— GIVEN PROBLEM —
Reproduce the following lines verbatim.

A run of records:
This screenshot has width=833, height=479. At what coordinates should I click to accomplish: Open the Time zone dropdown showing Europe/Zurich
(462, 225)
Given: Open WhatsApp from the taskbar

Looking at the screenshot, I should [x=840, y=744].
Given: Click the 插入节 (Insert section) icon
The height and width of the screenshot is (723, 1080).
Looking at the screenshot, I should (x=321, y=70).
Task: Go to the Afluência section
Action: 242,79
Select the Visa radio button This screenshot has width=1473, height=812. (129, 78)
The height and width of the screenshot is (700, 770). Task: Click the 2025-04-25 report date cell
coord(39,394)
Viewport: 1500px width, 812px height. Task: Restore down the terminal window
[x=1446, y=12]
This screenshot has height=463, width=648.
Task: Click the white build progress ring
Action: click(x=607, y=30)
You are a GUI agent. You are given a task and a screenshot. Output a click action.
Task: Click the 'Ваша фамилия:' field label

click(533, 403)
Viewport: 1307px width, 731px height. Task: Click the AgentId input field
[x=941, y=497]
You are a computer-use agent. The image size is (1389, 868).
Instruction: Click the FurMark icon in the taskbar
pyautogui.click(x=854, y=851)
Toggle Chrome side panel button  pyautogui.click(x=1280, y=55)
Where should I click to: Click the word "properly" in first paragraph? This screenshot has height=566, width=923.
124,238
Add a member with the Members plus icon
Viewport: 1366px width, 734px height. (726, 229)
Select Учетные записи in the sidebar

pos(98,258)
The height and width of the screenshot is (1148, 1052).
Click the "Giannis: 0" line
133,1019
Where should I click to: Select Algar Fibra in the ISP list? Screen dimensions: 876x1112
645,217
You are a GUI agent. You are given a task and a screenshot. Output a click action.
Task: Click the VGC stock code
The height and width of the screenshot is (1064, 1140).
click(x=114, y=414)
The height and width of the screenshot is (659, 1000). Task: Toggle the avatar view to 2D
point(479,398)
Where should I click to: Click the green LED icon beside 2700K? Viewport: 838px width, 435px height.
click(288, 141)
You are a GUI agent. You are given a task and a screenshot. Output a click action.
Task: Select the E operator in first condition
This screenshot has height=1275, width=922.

— OUTPUT OF THE EXERCISE —
This screenshot has width=833, height=479. At what coordinates should I click to accomplish: Open the Time zone dropdown showing Europe/Zurich
(462, 225)
Given: Open WhatsApp from the taskbar

Looking at the screenshot, I should [x=840, y=744].
Given: Click the 插入节 (Insert section) icon
The height and width of the screenshot is (723, 1080).
Looking at the screenshot, I should (x=321, y=70).
Task: Go to the Afluência section
Action: 242,79
Select the Visa radio button This screenshot has width=1473, height=812. (129, 78)
The height and width of the screenshot is (700, 770). Task: Click the 2025-04-25 report date cell
coord(39,394)
Viewport: 1500px width, 812px height. Task: Restore down the terminal window
[x=1446, y=12]
This screenshot has height=463, width=648.
Task: Click the white build progress ring
Action: click(x=607, y=30)
You are a GUI agent. You are given a task and a screenshot. Output a click action.
Task: Click the 'Ваша фамилия:' field label

click(533, 403)
Viewport: 1307px width, 731px height. Task: Click the AgentId input field
[x=941, y=497]
You are a computer-use agent. The image size is (1389, 868).
Instruction: Click the FurMark icon in the taskbar
pyautogui.click(x=854, y=851)
Toggle Chrome side panel button  pyautogui.click(x=1280, y=55)
Where should I click to: Click the word "properly" in first paragraph? This screenshot has height=566, width=923.
124,238
Add a member with the Members plus icon
Viewport: 1366px width, 734px height. (726, 229)
Select Учетные записи in the sidebar

pos(98,258)
The height and width of the screenshot is (1148, 1052).
Click the "Giannis: 0" line
133,1019
Where should I click to: Select Algar Fibra in the ISP list? Screen dimensions: 876x1112
645,217
You are a GUI agent. You are given a task and a screenshot. Output a click action.
Task: Click the VGC stock code
The height and width of the screenshot is (1064, 1140).
click(x=114, y=414)
The height and width of the screenshot is (659, 1000). Task: Toggle the avatar view to 2D
point(479,398)
Where should I click to: Click the green LED icon beside 2700K? Viewport: 838px width, 435px height.
click(288, 141)
You are a GUI agent. You are given a task and a screenshot. Output a click action.
Task: Select the E operator in first condition
This screenshot has height=1275, width=922.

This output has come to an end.